==== Page extract ====

Good Art - the Creative Force of Original Expression and Truth, contains
Many Rooms!
Here are a Few Good Critiques of the 2013 Fringe NYC representations.
"BULLY"
- showing at the Sourros Theatre on MacDougal Street
"BULLY",
by Lee J. Kaplan and directed by Padraic Lillis is
a 1-hour long show, but surely well used
from start to finish.
* Sub-titled as "It's the fight of his life",
this Bully offers a
pugilistic looking over as it relates some real life memories
of the character (the actor himself); this new one-man play
is an energized
- on all four pistons - autobiographical exam
of a painful childhood past of the middle
class kind. Kaplan,
fit as a fiddle, in a tight, taut, highly expressive journey that
is travelled in a shared recall with a nice but gregarious
audience, tells us much
- and gives us much. "BULLY" shows
Kaplan the amateur sports boxer as he
travels on memory lane
without the sentiment, and we all get enjoyably caught up in
his gutsy way of stepping into the ring (metaphor alert)! Kaplan
then shares: as
he grew away amid and from the viscious, mean
wreckage of targeted bullying (he, the
target), the details are
given out. In elementary school, he gets pushed around, plus
knocked down, hit, and spat upon, and all done by a bad cabal
of hateful co-students.
Kaplan uses visuals (slides) which, save
for one (his school portrait photo as a 12 year
old) are not very
needed. After all, we have Lee Kaplan, successfully showing his
watchers and listeners quite a bit as he disguises his fair nature
with a hard favored
rage. But not always of course; Kaplan even
possesses a truthful charm that befriends
us while he expresses
his own felt pain, - and we get to feel it too. Fortunately it appears
that he had the love of his family behind him, coupled with a fine
appreciation
of his Jewish roots - offering as much as possible a
genuine haven for passage into later
life. "BULLY" is worth a visit.
But 'ya better hurry. Tickets may be
becoming scarcer and scarcer.

==== Dataset entries ====

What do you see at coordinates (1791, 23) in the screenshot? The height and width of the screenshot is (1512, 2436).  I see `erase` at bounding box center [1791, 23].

====
==== Dataset entries ====

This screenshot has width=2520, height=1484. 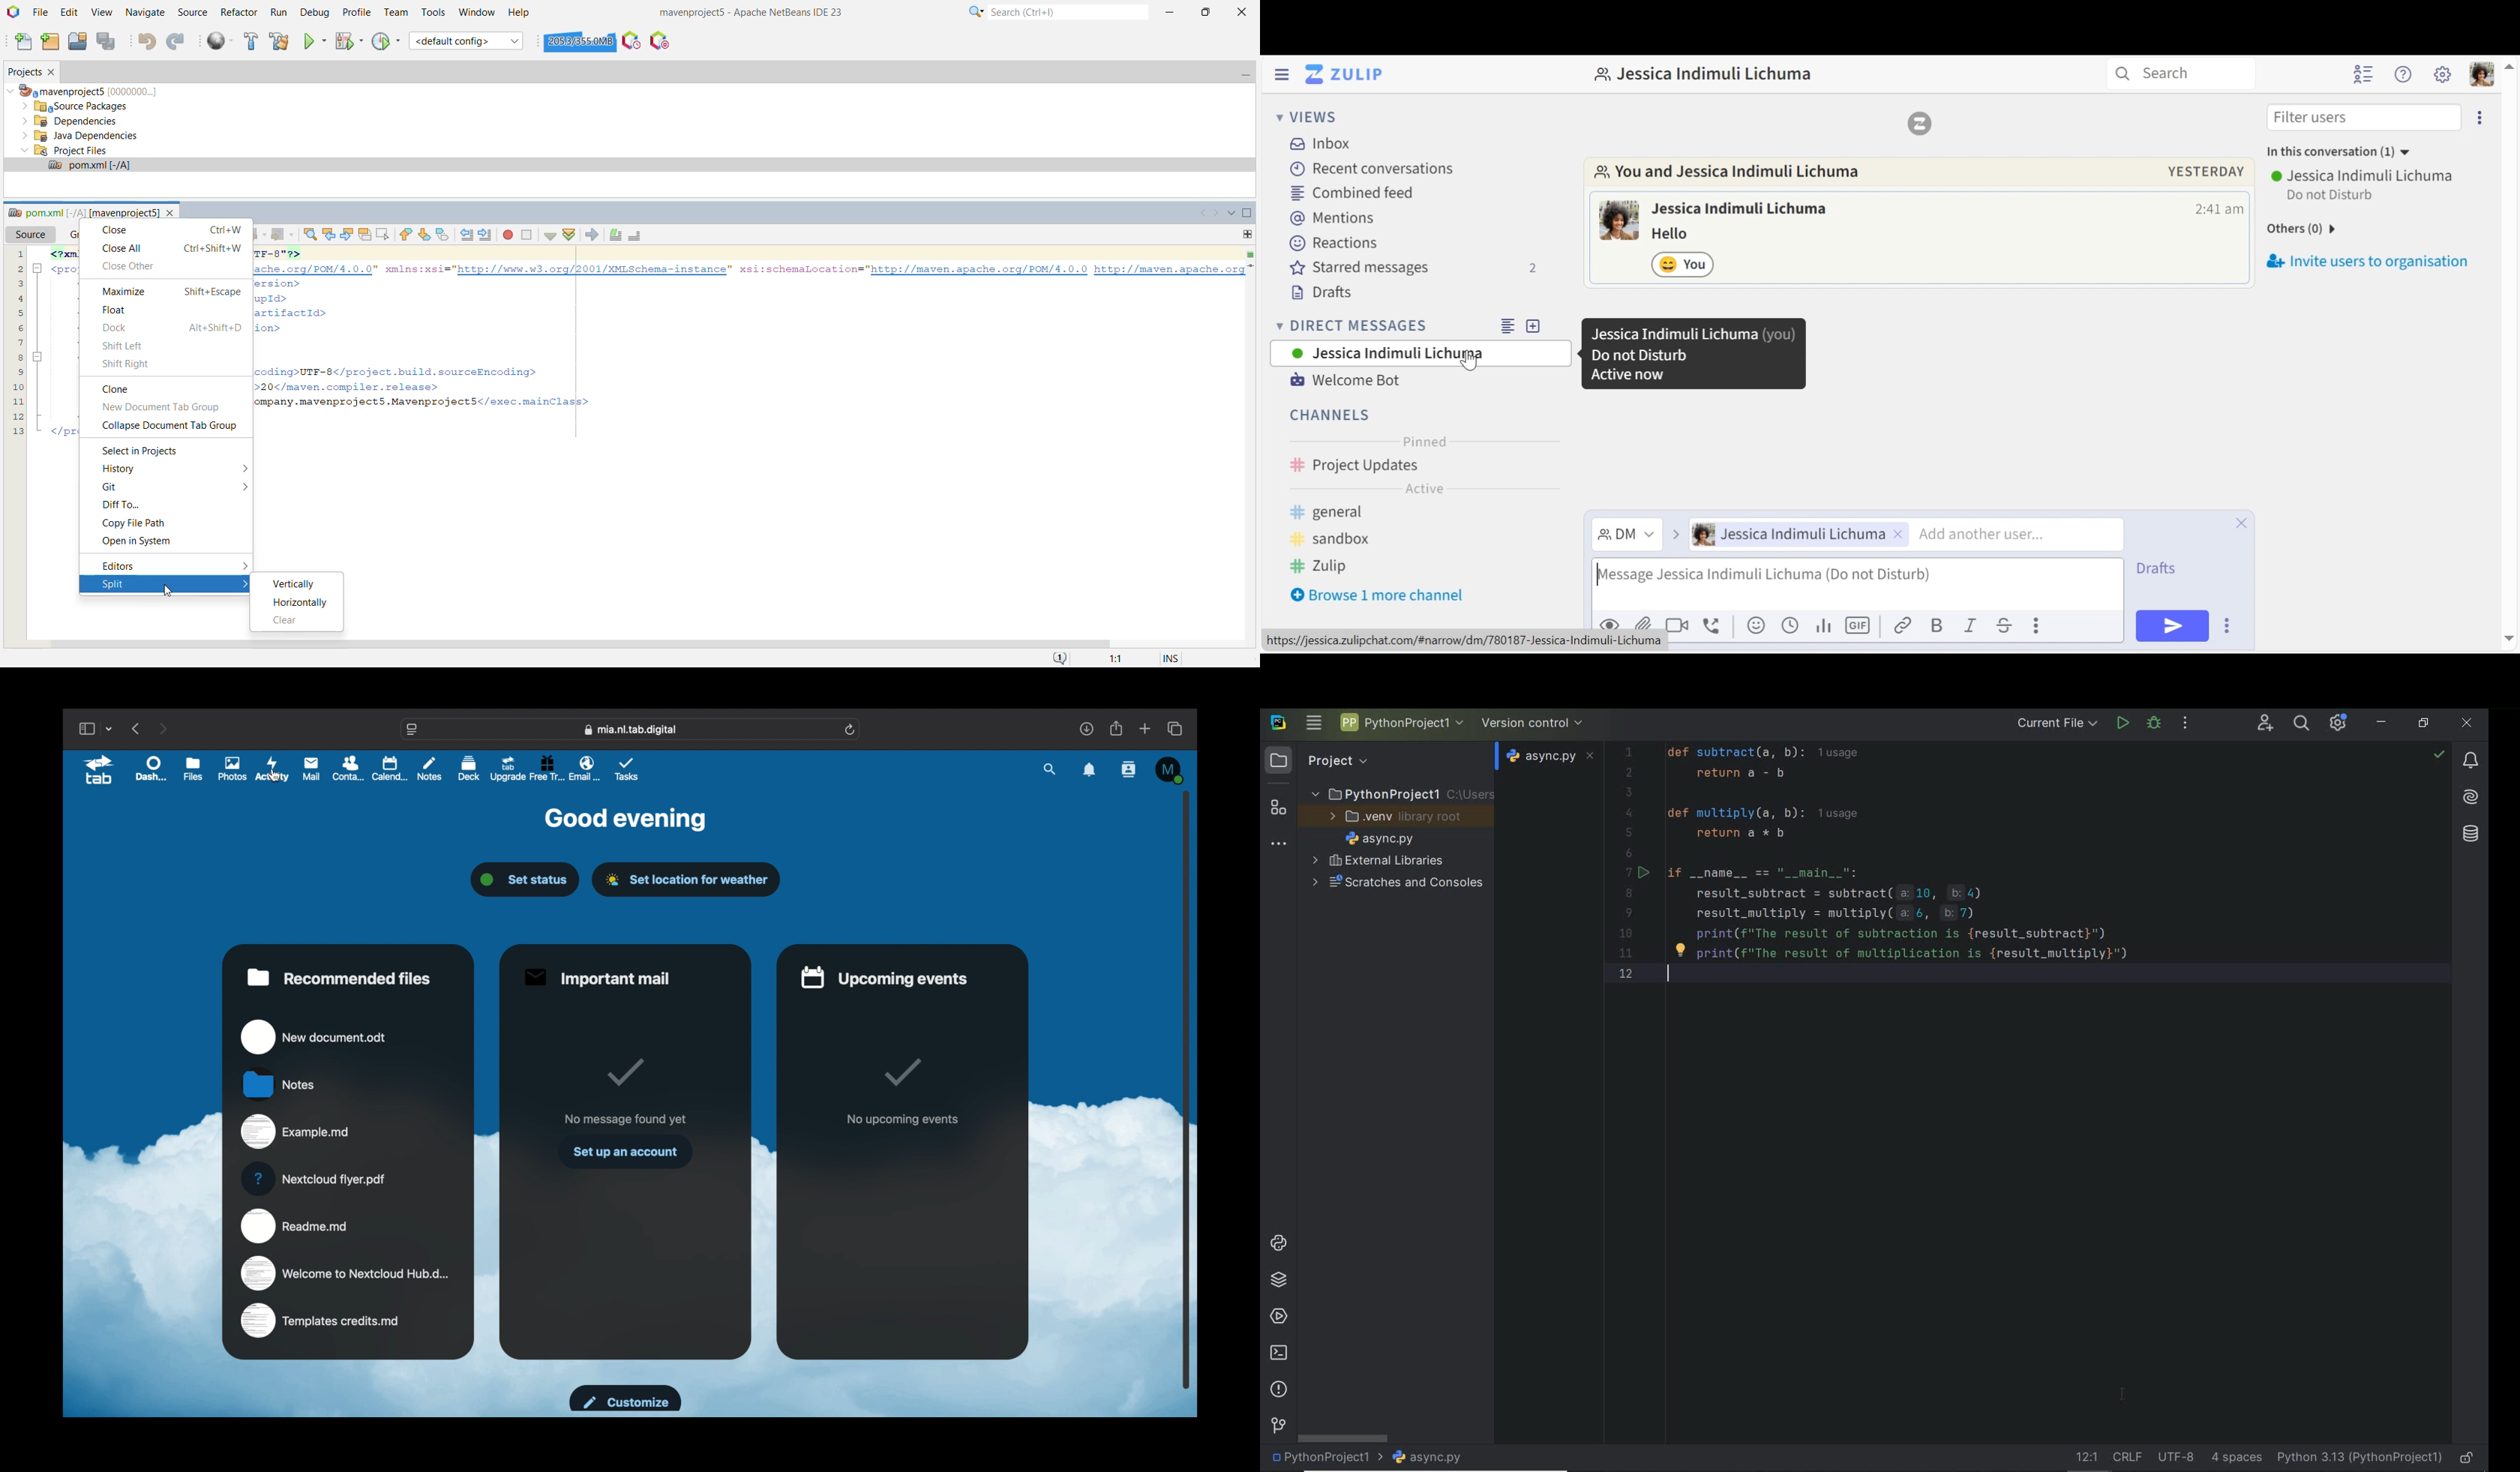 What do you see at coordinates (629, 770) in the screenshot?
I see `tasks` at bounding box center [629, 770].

====

To-do list.
a - Who directed the show discussed in the BULLY review?
b - Copy the passage of the BULLY review that starts at "Here are a Few" and ends at "start to finish.".
The entries have no connection to the BULLY review.

Final results.
a - Padraic Lillis

b -
Here are a Few Good Critiques of the 2013 Fringe NYC representations.
"BULLY"
- showing at the Sourros Theatre on MacDougal Street
"BULLY",
by Lee J. Kaplan and directed by Padraic Lillis is
a 1-hour long show, but surely well used
from start to finish.